LOS CÁLCULOS DE ESCRIVÁ PARA LAS PENSIONES: “SE COJE ANTES A UN MENTIROSO QUE A UN COJO”

El Pacto de Toledo no ha recibido expertos independientes en esta Legislatura

 

El pasado 30 de marzo, el Gobierno logró sacar adelante en el Pleno del Congreso de los Diputados el real decreto-ley con el que pone el colofón a su reforma de las pensiones. Para lograr el apoyo de sus socios parlamentarios, tuvo que ceder y tramitarlo como proyecto de Ley. Estos días, los diputados de todos los grupos parlamentario preparan sus enmiendas al texto, pero se están encontrado con un problema: los cálculos y justificaciones que les ha suministrado el departamento de José Luis Escrivá en la memoria económica que acompaña al texto. La norma ha sido apoyada por los sindicatos, con lo cual desactiva el riesgo de una respuesta en la calle, al tiempo que avala una subida del 8,5% de las pensiones en pleno año electoral.

 

Y, sin embargo, nunca las cifras aportadas para justificar una reforma de este calado ha sido tan cuestionada por los economistas de organismos públicos como privados. Ni el Banco de España, donde Escrivá inició su trayectoria profesional, ni la AIReF, organismo del que fue el primer presidente en 2014 y ni siquiera al servicio de Estudios de BBVA, que dirigió entre 2004 y 2010.

 

Trámites parlamentarios a ciegas

Estas han advertido reiteradamente de las dudas sobre las cifras esgrimidas por el ministro. Pero el debate llega ahora al Congreso y al Senado y afecta de lleno a la información que reciben los parlamentarios a la hora de votar las normas y presentar sus enmiendas. Las explicaciones de cómo ha tomado el Gobierno su decisión presentan «serias deficiencias» y los cálculos son «poco plausibles». Esto supone que los diputados y senadores han discutido y aprobado una «importantísima reforma» sin disponer de los elementos necesarios «para valorar su impacto presupuestario de una forma fiable».

 

El Gobierno tiene la obligación de presentar una Memoria de Análisis de Impacto Normativo (MAIN) que incluye también un análisis del efecto presupuestario y económico de cada norma aprobada. Las leyes de Seguridad Social no solo no son una excepción, sino que deberían cumplir esta exigencia con una mayor exhaustividad, incluso en el caso de documentos abreviados como el que acompaña a los reales decretos ley.
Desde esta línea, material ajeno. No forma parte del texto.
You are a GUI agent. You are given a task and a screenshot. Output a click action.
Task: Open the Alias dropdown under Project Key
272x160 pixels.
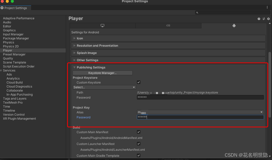(261, 112)
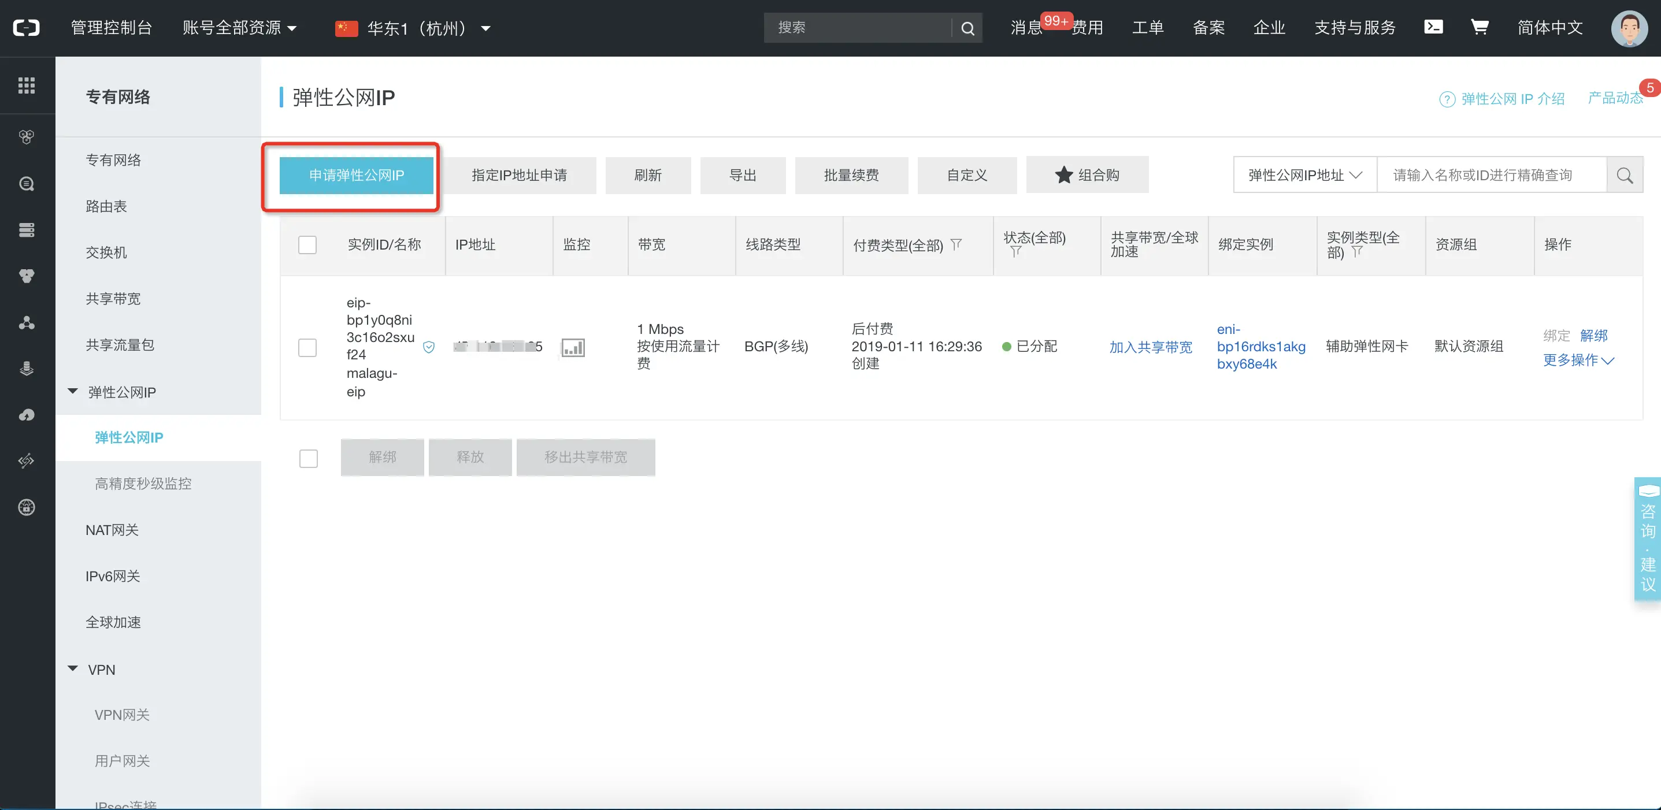Click the payment type filter funnel icon
Screen dimensions: 1661x810
click(x=956, y=244)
En el caso del decreto aprobado el 30 de marzo y que actualmente se tramita como proyecto de ley, el análisis de impacto económico y presupuestario apenas llega a 40 páginas. Lo cierto es que las memorias técnicas y económicas de las leyes se han convertido en muchos casos en puros trámites formales que se solventan a posteriori, con el núcleo del proyecto ya redactado, y que rara vez sirven, por tanto, como filtros para descartar proyectos de baja calidad o para mejorar su diseño.

 

Devolver la ley al Gobierno

El problema no solo se refiere a la votación inicial en Pleno, sino que también afecta de lleno a la redacción y elaboración de enmiendas que, en muchos casos tienen un impacto económico. E incluso el Gobierno puede vetarlas si suponen incremento de ingresos o minoración de ingresos.

 

En el caso particular de las reformas de pensiones la falta de datos es aún más sangrante porque se supone que los grupos parlamentarios, a través de la Comisión del Pacto de Toledo, sí suelen recibir y escuchar periódicamente a expertos que ofrecen a análisis alternativos a los del Gobierno. Pero esto se produce en el marco de la elaboración del Informe de Evaluación y Reforma del Pacto de Toledo, que se aprueba cada cinco años: la última a finales de 2020. Con ello, las únicas comparecencias que ha recibido el órgano parlamentario de mayor relevancia en materia de pensiones han sido las del propio ministro, y a veces con lapsos de hasta seis meses entre unas y otras.

 

La nueva Agencia Estatal de Evaluación de Políticas Públicas debería tener la capacidad de filtrar las memorias técnicas de las normas con mayor impacto presupuestario para asegurarse de que cumplen unos estándares mínimos de claridad y competencia técnica y si estos no se cumplen, podría llegarse a «devolver» la norma al Ministerio para que revise la memoria y el propio proyecto legislativo.